What you should do
The stretch from the line with "Akciový nábytok (24, 212)" through the line with "Accetta tutti (1008, 2029)" in the records below: write it out exactly, and nothing else.

Input data

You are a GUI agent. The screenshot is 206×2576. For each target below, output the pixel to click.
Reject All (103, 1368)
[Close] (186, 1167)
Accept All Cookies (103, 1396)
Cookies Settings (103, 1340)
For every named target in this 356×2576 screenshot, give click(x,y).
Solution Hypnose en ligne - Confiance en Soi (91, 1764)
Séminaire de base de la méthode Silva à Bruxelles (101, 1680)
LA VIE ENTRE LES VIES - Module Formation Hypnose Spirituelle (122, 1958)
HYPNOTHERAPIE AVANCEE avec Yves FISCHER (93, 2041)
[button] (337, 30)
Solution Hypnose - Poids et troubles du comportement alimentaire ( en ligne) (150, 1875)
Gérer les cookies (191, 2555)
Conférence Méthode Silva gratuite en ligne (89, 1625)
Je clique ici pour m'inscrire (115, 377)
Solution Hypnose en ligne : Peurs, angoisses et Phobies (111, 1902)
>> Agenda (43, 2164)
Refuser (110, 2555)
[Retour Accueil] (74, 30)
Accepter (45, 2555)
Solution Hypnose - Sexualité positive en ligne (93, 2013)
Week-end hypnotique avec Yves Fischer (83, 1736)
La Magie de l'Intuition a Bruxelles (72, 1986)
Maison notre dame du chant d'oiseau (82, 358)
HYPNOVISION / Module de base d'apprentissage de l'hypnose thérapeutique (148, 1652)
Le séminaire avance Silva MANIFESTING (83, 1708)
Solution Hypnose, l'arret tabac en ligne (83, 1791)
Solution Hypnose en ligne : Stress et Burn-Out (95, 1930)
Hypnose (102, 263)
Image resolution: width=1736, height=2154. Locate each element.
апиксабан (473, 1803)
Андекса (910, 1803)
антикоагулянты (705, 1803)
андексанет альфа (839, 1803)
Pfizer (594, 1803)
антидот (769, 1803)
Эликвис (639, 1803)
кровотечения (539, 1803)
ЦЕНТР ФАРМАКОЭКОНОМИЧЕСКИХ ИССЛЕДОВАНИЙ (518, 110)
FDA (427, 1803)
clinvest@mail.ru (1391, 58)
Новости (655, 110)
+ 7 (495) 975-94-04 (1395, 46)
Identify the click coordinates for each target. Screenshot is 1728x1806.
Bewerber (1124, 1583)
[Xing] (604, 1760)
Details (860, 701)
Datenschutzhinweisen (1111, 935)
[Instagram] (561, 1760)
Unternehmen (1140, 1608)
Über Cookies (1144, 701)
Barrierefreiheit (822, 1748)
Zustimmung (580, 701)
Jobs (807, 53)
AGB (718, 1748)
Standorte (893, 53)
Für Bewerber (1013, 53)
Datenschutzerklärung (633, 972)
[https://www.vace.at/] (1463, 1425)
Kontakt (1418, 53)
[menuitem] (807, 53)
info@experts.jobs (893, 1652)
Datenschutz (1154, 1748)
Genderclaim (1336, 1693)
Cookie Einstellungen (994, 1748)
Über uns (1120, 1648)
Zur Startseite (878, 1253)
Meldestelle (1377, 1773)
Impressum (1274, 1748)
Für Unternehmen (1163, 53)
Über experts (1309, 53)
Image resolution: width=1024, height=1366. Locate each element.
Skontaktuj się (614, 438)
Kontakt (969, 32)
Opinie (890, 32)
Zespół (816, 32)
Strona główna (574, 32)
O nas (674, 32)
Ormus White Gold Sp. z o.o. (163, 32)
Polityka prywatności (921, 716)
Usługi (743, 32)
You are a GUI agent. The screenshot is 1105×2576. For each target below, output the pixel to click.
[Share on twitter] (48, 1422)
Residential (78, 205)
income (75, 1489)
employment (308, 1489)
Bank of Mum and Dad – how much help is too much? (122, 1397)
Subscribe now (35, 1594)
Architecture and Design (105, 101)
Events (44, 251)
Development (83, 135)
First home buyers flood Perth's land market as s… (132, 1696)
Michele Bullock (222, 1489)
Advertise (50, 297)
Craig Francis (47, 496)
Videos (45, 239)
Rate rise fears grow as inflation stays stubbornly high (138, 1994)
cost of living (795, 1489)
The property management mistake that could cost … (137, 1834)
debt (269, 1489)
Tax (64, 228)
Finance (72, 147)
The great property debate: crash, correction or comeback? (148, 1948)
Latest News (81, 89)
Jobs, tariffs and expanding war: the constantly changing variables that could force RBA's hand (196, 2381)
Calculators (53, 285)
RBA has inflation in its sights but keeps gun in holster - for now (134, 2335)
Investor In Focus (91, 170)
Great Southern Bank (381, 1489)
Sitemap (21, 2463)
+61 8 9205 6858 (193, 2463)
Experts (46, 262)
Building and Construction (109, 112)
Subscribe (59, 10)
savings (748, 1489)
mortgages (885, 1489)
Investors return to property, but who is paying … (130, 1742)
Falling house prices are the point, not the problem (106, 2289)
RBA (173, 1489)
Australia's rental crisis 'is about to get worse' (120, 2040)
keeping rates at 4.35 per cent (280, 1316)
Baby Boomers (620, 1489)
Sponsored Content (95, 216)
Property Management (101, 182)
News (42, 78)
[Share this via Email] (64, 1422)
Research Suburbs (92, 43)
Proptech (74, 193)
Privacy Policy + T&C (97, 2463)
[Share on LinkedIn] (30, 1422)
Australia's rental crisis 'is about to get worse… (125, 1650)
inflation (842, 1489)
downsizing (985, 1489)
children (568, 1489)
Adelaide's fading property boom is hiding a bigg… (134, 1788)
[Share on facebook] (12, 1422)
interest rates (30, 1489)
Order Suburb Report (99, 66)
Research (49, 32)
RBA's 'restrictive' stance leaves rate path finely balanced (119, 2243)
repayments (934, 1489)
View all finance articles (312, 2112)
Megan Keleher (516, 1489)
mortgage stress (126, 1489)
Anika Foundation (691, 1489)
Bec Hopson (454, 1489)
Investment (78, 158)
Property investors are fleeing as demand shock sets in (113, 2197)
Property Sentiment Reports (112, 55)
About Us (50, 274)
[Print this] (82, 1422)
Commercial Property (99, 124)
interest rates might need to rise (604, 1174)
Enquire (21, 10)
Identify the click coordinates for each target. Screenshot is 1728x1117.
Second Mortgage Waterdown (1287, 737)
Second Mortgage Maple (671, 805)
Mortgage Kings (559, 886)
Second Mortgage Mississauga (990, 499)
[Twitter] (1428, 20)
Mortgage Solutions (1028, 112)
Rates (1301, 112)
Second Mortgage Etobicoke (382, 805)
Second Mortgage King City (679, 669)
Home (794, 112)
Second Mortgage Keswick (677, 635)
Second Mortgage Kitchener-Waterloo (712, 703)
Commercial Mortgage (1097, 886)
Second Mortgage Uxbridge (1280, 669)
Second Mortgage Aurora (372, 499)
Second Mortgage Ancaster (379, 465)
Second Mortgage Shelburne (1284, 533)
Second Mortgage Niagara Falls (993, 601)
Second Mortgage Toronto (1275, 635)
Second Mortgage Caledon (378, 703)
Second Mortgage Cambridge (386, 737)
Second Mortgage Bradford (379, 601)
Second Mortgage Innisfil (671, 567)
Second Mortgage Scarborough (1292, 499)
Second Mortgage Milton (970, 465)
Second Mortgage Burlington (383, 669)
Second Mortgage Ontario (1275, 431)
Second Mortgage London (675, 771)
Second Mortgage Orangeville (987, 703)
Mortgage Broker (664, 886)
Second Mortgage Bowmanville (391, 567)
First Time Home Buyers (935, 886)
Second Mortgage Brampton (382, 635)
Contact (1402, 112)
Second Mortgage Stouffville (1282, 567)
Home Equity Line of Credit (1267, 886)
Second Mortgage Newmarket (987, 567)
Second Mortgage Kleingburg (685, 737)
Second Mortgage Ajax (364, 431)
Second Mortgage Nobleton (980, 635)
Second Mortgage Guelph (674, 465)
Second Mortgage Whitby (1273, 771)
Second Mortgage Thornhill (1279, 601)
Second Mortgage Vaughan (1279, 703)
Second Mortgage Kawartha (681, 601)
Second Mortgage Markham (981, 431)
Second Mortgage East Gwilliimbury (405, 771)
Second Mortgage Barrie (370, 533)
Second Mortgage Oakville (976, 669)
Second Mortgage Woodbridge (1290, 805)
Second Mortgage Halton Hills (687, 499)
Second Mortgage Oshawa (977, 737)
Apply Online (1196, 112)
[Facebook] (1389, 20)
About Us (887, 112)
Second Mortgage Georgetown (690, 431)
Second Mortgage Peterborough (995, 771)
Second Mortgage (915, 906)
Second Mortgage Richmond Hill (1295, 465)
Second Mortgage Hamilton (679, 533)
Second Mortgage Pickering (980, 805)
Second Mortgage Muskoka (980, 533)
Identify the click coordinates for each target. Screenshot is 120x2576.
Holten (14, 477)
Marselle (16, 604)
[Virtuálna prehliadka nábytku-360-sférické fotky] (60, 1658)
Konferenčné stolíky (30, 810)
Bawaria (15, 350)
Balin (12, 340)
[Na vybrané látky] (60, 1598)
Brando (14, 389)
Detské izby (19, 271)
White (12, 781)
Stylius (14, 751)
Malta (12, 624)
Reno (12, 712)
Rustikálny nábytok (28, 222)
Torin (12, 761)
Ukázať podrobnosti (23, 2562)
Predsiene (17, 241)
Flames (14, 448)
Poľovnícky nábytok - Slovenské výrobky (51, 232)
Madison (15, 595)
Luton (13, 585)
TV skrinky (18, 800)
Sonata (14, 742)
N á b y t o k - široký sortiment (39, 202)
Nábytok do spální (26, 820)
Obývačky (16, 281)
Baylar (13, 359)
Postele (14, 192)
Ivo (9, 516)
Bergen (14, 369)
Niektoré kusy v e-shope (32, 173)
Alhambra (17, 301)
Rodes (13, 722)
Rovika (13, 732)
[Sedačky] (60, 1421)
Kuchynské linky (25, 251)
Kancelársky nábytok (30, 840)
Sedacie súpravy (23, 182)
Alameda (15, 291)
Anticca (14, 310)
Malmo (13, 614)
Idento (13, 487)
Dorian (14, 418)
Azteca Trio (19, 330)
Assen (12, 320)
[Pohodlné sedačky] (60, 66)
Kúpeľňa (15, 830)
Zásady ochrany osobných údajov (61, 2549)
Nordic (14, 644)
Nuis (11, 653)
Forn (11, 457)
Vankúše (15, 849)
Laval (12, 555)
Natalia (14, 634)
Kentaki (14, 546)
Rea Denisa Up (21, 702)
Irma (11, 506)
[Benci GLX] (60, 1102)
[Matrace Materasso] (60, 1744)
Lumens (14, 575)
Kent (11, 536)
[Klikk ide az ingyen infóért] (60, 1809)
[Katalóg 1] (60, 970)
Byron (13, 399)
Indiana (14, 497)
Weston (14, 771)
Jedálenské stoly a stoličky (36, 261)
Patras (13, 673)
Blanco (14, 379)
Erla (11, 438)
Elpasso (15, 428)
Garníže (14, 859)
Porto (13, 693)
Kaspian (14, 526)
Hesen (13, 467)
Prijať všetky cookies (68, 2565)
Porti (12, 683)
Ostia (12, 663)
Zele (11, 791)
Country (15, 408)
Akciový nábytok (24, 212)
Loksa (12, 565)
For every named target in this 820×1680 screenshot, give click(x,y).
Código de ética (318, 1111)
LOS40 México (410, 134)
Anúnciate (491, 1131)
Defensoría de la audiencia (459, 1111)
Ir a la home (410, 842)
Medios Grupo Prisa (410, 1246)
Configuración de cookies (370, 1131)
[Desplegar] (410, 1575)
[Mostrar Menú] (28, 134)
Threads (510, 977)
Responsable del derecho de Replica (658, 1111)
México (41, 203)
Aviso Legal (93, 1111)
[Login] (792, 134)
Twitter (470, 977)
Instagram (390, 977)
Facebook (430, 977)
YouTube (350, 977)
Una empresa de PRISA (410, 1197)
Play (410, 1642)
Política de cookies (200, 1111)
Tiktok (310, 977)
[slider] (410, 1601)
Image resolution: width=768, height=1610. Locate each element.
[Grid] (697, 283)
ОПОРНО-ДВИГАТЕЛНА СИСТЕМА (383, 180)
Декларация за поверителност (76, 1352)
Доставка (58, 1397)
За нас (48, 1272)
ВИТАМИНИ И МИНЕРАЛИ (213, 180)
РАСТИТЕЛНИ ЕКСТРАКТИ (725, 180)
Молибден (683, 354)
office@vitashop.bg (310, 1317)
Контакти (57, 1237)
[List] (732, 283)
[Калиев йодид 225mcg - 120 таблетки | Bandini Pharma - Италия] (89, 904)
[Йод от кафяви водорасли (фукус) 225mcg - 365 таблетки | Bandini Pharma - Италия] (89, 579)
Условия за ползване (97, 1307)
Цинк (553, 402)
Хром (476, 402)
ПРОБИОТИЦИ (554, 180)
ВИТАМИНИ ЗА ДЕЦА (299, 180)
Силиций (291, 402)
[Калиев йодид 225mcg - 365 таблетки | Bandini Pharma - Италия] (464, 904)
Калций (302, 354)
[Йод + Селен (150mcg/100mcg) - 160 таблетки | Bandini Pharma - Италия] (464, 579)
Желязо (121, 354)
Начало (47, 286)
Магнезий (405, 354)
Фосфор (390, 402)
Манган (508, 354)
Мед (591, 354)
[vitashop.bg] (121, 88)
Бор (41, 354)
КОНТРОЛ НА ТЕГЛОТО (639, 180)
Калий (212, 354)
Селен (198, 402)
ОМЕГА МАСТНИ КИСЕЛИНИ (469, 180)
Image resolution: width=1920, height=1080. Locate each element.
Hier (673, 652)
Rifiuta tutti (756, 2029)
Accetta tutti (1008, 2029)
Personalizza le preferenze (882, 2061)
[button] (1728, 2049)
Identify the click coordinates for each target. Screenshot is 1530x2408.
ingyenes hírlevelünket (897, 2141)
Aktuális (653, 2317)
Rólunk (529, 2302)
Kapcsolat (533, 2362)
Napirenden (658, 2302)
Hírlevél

Completed task
Akciový nábytok (24, 212)
Loksa (12, 565)
For every named target in this 820×1680 screenshot, give click(x,y).
Código de ética (318, 1111)
LOS40 México (410, 134)
Anúnciate (491, 1131)
Defensoría de la audiencia (459, 1111)
Ir a la home (410, 842)
Medios Grupo Prisa (410, 1246)
Configuración de cookies (370, 1131)
[Desplegar] (410, 1575)
[Mostrar Menú] (28, 134)
Threads (510, 977)
Responsable del derecho de Replica (658, 1111)
México (41, 203)
Aviso Legal (93, 1111)
[Login] (792, 134)
Twitter (470, 977)
Instagram (390, 977)
Facebook (430, 977)
YouTube (350, 977)
Una empresa de PRISA (410, 1197)
Play (410, 1642)
Política de cookies (200, 1111)
Tiktok (310, 977)
[slider] (410, 1601)
Image resolution: width=768, height=1610. Locate each element.
[Grid] (697, 283)
ОПОРНО-ДВИГАТЕЛНА СИСТЕМА (383, 180)
Декларация за поверителност (76, 1352)
Доставка (58, 1397)
За нас (48, 1272)
ВИТАМИНИ И МИНЕРАЛИ (213, 180)
РАСТИТЕЛНИ ЕКСТРАКТИ (725, 180)
Молибден (683, 354)
office@vitashop.bg (310, 1317)
Контакти (57, 1237)
[List] (732, 283)
[Калиев йодид 225mcg - 120 таблетки | Bandini Pharma - Италия] (89, 904)
[Йод от кафяви водорасли (фукус) 225mcg - 365 таблетки | Bandini Pharma - Италия] (89, 579)
Условия за ползване (97, 1307)
Цинк (553, 402)
Хром (476, 402)
ПРОБИОТИЦИ (554, 180)
ВИТАМИНИ ЗА ДЕЦА (299, 180)
Силиций (291, 402)
[Калиев йодид 225mcg - 365 таблетки | Bandini Pharma - Италия] (464, 904)
Калций (302, 354)
[Йод + Селен (150mcg/100mcg) - 160 таблетки | Bandini Pharma - Италия] (464, 579)
Желязо (121, 354)
Начало (47, 286)
Магнезий (405, 354)
Фосфор (390, 402)
Манган (508, 354)
Мед (591, 354)
[vitashop.bg] (121, 88)
Бор (41, 354)
КОНТРОЛ НА ТЕГЛОТО (639, 180)
Калий (212, 354)
Селен (198, 402)
ОМЕГА МАСТНИ КИСЕЛИНИ (469, 180)
Image resolution: width=1920, height=1080. Locate each element.
Hier (673, 652)
Rifiuta tutti (756, 2029)
Accetta tutti (1008, 2029)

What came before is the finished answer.